2. Have your “components” return a tree of data your render can work with
3. Pass app/mount!
the app, your Root component, and a made-up keyword for mount node
heck, you could start with a simple Root that prints a value and waits for input (like System/in)…on input “transact!“, and render again.
should be able to get a “increment button” like thing going in 10 mins
Render is essentially “Here’s the db, and here’s your root (whose query can be used to pull from db)…render stuff”. See the source for application.cljc and keyframe-render.cljc
I'm a little new to fulcro, so I'll try to work through those suggestions. I did just watch some of the videos about the underlying design which seems great
Actually, if you set render-root!
then you can use the unmodified keyframe-render for optimized-render
so step 1 is half the work 🙂
Thank you for that clarification.
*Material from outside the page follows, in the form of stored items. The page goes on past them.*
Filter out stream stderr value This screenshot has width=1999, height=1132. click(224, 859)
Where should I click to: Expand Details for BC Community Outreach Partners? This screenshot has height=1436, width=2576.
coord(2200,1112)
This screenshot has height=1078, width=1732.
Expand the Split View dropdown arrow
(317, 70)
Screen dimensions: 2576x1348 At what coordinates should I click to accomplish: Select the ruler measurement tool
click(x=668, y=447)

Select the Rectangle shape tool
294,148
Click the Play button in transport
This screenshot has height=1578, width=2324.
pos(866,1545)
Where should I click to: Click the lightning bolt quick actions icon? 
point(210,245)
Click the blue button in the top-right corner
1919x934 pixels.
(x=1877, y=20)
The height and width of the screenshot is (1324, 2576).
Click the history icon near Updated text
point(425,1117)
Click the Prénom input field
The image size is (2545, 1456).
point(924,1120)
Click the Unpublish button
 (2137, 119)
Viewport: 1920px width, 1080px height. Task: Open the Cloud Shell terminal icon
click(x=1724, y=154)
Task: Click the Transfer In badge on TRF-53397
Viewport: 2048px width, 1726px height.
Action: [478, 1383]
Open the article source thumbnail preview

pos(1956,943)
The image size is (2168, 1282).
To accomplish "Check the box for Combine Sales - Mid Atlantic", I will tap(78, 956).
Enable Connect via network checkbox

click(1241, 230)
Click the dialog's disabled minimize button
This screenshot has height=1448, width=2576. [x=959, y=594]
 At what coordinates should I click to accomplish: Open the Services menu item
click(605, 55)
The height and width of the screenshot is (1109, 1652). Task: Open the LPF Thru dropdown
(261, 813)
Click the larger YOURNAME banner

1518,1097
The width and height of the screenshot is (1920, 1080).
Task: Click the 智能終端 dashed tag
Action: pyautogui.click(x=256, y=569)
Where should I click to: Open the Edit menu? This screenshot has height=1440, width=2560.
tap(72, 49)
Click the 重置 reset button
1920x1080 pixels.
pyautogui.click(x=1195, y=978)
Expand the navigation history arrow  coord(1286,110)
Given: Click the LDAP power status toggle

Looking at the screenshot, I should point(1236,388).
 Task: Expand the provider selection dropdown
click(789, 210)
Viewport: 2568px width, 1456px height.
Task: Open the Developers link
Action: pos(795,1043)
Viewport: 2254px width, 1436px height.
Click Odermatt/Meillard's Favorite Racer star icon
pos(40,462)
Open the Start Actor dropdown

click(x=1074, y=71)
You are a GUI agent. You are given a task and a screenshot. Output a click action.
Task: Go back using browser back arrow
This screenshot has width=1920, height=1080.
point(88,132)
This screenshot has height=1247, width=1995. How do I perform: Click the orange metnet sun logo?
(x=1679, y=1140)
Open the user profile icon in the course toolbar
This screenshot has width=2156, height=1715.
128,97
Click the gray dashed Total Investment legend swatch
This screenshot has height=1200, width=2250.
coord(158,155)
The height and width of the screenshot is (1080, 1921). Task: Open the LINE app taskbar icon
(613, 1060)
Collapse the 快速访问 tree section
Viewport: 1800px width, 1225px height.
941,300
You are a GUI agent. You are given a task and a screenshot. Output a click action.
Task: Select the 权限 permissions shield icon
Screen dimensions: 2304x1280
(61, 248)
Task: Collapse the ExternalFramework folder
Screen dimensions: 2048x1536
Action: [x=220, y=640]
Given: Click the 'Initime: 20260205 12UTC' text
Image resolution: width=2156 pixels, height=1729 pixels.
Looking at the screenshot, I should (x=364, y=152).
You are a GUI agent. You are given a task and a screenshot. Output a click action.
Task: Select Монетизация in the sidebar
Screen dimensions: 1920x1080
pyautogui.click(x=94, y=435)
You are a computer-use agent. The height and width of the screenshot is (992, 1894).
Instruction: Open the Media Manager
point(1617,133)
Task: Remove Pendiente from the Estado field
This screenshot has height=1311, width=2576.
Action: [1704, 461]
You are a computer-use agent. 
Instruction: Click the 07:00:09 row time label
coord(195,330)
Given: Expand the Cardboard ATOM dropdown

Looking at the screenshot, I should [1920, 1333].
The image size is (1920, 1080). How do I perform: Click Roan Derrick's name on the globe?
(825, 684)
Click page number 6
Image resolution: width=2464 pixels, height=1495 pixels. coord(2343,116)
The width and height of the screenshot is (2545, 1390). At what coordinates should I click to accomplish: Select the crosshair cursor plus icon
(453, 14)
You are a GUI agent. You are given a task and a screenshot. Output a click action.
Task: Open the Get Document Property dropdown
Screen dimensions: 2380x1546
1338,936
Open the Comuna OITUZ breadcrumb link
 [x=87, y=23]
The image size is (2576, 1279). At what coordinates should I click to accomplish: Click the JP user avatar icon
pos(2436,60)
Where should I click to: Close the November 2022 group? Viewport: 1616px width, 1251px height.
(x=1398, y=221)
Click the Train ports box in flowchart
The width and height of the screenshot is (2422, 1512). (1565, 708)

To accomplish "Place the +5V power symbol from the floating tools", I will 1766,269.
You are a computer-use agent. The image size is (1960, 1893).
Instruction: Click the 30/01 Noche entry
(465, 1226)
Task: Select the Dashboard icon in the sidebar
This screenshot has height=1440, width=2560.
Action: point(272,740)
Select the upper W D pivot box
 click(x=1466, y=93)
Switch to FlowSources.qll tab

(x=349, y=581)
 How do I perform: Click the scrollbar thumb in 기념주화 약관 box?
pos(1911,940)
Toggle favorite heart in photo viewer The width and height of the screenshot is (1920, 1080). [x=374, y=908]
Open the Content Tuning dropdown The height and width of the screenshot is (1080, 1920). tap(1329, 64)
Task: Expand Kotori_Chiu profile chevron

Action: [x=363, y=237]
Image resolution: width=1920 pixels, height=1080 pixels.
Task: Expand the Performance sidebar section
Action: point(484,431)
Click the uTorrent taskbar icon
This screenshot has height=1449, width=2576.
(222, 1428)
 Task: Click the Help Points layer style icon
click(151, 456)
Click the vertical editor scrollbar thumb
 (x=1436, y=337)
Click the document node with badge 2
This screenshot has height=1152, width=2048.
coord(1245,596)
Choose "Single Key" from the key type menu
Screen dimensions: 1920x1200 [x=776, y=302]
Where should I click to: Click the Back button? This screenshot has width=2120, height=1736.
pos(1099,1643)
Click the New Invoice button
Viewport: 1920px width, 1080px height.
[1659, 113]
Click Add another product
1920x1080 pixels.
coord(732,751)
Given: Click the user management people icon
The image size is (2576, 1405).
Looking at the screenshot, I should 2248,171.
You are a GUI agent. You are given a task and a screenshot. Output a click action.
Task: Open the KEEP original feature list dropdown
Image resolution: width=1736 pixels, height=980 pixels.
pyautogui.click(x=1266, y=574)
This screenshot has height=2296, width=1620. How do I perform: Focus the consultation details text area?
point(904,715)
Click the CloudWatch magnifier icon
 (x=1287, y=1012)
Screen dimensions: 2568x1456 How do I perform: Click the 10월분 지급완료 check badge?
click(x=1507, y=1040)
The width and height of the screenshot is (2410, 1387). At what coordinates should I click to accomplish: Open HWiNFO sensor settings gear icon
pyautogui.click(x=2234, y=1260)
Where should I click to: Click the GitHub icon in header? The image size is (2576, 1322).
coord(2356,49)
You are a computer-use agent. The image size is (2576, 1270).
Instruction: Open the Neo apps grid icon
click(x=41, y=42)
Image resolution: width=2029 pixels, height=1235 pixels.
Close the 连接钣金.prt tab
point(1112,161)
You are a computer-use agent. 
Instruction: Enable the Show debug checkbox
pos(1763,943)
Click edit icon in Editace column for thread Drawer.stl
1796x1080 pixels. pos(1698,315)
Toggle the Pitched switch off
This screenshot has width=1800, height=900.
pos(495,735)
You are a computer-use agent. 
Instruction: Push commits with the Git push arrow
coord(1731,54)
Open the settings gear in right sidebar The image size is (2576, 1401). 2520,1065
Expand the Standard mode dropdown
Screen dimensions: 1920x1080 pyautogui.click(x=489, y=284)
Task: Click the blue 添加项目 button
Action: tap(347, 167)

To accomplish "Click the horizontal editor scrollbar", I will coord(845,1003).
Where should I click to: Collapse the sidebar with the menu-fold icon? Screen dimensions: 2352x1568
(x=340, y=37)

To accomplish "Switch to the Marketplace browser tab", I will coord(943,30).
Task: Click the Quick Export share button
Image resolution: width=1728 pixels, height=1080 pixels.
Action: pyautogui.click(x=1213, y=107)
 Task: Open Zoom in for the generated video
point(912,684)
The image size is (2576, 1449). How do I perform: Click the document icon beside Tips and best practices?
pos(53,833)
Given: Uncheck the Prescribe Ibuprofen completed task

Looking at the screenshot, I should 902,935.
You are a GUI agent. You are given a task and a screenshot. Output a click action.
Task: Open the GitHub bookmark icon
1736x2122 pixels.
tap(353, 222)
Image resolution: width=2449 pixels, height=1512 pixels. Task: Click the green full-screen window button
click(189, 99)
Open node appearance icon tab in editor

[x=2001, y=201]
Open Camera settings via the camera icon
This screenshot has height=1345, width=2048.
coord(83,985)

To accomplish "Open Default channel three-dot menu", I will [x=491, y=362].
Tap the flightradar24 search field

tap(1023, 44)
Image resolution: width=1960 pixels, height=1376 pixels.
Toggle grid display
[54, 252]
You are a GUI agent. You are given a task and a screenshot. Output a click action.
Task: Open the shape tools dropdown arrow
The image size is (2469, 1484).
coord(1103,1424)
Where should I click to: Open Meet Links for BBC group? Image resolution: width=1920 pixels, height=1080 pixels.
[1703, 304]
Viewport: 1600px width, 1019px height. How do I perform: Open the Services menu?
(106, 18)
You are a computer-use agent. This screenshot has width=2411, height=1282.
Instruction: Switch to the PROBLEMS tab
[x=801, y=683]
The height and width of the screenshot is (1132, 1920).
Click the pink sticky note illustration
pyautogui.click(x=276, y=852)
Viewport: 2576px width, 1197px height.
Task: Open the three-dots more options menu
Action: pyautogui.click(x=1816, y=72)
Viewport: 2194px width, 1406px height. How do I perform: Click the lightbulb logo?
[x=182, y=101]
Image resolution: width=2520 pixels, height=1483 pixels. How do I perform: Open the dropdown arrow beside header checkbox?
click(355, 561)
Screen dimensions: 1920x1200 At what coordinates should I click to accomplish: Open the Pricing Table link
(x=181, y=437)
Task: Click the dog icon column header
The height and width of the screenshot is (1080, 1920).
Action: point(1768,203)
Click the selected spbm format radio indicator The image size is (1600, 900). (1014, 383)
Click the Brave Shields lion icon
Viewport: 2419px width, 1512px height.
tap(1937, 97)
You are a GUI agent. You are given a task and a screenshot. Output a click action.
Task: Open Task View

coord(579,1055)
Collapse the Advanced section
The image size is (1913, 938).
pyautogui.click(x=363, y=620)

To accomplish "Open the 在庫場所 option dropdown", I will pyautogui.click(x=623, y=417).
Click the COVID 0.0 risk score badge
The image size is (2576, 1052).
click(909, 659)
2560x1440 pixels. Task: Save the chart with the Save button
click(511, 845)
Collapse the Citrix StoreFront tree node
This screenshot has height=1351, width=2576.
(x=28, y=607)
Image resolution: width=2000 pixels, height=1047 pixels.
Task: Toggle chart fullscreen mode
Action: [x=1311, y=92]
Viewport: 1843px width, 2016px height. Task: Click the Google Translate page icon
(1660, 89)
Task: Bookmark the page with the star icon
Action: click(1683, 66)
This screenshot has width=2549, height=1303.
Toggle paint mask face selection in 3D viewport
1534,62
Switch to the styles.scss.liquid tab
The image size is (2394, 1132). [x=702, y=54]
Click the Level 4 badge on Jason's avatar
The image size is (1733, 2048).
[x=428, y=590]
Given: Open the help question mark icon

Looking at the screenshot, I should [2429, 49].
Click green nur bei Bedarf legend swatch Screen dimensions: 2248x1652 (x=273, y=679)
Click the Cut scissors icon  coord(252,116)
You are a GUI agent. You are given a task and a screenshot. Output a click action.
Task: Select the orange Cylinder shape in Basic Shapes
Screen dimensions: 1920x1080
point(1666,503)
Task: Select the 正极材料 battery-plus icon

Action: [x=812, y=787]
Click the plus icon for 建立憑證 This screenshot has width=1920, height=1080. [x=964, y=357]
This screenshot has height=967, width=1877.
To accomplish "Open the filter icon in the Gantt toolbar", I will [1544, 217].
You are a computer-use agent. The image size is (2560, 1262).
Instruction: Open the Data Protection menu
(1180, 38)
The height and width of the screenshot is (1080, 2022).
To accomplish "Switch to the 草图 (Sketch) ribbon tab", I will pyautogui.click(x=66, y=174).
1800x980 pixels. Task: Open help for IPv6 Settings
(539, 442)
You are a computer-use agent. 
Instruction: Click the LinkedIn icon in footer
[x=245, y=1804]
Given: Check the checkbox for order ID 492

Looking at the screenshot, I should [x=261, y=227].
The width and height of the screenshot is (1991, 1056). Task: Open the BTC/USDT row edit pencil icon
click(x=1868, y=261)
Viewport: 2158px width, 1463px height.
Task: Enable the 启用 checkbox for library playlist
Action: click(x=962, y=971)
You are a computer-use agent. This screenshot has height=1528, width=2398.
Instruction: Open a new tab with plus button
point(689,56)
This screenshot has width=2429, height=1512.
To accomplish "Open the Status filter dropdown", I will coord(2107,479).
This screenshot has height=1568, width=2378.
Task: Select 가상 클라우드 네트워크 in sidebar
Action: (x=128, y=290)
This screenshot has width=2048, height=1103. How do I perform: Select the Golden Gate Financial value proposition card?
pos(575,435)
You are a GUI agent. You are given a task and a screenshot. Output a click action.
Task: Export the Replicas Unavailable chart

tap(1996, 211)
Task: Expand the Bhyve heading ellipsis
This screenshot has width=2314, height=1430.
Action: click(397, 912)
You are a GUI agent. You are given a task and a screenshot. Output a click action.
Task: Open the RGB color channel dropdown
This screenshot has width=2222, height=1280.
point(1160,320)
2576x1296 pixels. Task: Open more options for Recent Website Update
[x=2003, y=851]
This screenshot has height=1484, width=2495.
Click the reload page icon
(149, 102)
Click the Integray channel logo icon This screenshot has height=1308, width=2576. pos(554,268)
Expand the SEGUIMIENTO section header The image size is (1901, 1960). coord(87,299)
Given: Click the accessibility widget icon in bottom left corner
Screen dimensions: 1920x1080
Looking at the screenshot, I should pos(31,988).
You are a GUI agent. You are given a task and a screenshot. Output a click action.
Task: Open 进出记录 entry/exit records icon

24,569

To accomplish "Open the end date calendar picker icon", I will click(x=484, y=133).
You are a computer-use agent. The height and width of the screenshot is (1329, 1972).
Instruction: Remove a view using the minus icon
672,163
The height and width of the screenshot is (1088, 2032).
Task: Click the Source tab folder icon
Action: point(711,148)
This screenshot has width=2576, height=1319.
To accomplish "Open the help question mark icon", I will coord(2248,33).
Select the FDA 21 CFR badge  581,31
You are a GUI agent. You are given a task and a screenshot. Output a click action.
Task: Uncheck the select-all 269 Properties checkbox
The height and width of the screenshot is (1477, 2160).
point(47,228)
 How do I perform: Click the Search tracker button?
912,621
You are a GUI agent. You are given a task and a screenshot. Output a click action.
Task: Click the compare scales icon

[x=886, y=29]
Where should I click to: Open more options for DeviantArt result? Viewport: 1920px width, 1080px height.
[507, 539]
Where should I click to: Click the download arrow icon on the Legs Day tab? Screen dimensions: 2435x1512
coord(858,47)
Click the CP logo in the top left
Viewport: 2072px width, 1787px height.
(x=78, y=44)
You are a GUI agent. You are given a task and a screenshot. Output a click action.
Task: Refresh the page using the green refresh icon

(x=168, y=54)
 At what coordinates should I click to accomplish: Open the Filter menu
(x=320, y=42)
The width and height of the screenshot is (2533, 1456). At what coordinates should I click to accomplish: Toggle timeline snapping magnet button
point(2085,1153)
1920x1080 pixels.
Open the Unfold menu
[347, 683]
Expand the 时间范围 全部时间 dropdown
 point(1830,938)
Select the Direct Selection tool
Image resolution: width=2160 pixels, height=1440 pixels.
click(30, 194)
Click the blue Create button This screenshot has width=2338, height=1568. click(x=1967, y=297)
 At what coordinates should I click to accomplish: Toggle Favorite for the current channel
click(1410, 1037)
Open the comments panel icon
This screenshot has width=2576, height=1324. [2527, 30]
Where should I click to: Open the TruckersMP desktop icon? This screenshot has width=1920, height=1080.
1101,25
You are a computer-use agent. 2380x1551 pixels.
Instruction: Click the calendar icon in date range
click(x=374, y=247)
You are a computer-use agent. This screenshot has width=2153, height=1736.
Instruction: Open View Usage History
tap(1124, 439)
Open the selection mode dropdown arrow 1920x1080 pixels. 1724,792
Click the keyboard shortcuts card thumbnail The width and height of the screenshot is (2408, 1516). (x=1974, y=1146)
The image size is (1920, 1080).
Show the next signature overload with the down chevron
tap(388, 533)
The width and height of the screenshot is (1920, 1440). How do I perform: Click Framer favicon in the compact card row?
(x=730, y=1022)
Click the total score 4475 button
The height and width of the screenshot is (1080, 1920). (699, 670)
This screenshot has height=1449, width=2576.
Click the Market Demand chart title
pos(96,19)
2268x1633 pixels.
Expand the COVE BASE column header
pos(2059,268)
Considering the effort that you make putting out and maintaining all the videos and books, it's not a small feat 🙂 Is there a better example for dynamic routing that I can maybe use ? I'm just learning routing, so it's all a bit overwhelming with all the concepts to grasp. I've just a bunch of components which get their data from the server. Now I'm trying to use routing to have multiple screens which will fetch and show data for those components. I am looking for an example which does routing along with demand based data fetching for the components. Thank you so much for being so active on this channel. Cheers
If you want to use remotes, you just need to define a remote, which is also pretty easy. It’s just a map with a :transmit!
key whose value is a function that receives the tx to transmit and callbacks to use to report the result.
I don’t have a CLJ remote pre-built…but the js source of the front-end one is a good template
my first goal is to build a simple desktop app
Um, the RAD internals? report.cljc and form.cljc have macros that build defsc that are both route targets. They use UISM to control state, but they do use will-enter
and such
I haven't checked out RAD
yet. I wanted to get a hang of how fulcro
works under the hood before learning RAD
. Will check out the files you have mentioned. Thank you again 🙂
nothing was happening when I tried to call app/mount!
and I just peeked at the source and it looks like app/mount!
doesn't have a clj
implementation
I'll give writing my own version of mount!